I would spend many hours on a few research trips to NYC hunting Lower Manhattan—circling the blocks around Greenwich Village, SoHo, Tompkins Square Park, the Williamsburg Bridge, trying to conjure up what they might have looked like decades earlier and praying that my instincts would tell me I was getting warmer, closer to something I could only vaguely identify as a feeling I expected to get. But that feeling never hit me, until—on a later trip—I trekked through the neighborhoods between the Manhattan and Brooklyn bridges. That’s when I felt that pull inside me, that rush that told me Lucas’s home would have been here—but here was no longer there. Here—in 2011 as I researched the book—stood the Governor Alfred E. Smith Houses, a public housing project built in the 50s. But still, somehow, I felt strongly that Lucas, and his father Lorne before him, would have lived in this neighbourhood.

I badly wanted, needed, to know what the area looked like, smelled like, who lived in it—before the development. On foot, I started to scour used bookstores—dragging along my very patient girlfriend. After ransacking many a dusty shelf, I hit the jackpot on a bottom shelf in Alabaster Bookshop. The find: Life on the Lower East Side: Photographs By Rebecca Lepkoff, 1937-1950. Lepkoff, a brilliant young photographer at the time, made it a personal project to capture life in the area between the bridges. The book contains more than a hundred duotone photos—tenements festooned with laundry, razed lots surrounded by hoarding, laborers with grappling hooks, men hiding in the shadows under the El (now dismantled), seagulls swarming crates by the nearby Fulton Street Fish Market (now moved to the Bronx).

Lepkoff’s work was the key to finding Lucas’s home. As an homage, I named one of my characters after her.

I ended up locating Lucas’s home on the third floor of a cold-water flat on Olson Street, a fictitious street in the neighborhood now buried by the housing project.

Below is a brief excerpt from Mantis—when Lucas comes upon the street where he finds the home he is to inherit from his father:

I’m hoping the neighborhoods will improve as I get nearer Olson, but they don’t, and when I turn onto my father’s street, a narrow cobblestone road flanked by shabby tenements, my throat thickens. I can barely process the thought of my father living in this area, an area so decrepit that the city will soon tear it down, just like the blocks of gas tanks, to make room for a housing development. Did he not make any money working for Kay? Is this the best he could do? I touch his keys again and search the buildings for a number. The odds are on the south side, and his building must be midway down the block.
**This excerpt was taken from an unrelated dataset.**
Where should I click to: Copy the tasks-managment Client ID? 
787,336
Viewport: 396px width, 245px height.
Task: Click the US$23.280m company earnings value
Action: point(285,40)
Slowly I cross the street, a street that reeks of putrid garbage as much as any I’ve walked along tonight. As I step onto the sidewalk, a geyser of steam whooshes out of a nearby manhole. Afterward, there’s an eerie silence, just my footsteps and the faint thump of cars on the bridges a few blocks either side of me. Some windows are lit, but not many, and I see nobody around.

I’m a couple of buildings away from my father’s when I detect another set of footsteps from somewhere behind me, just barely out of synch with mine. I turn, but see no one. I stand and wait, my eyes probing the bands of darkness between the reaches of the street lamps. I scan tenement facades on both sides of the street, searching doorways, every crevice within view. I start to stamp my heels on the sidewalk, mimicking the sound of me walking again. Within seconds, my eye catches on some movement, a shift of darkness under an archway across the street, a few apartment buildings down. I squint to get a better look and feel a sudden jolt when I detect a sliver of a dark jacket and the tip of a hat brim.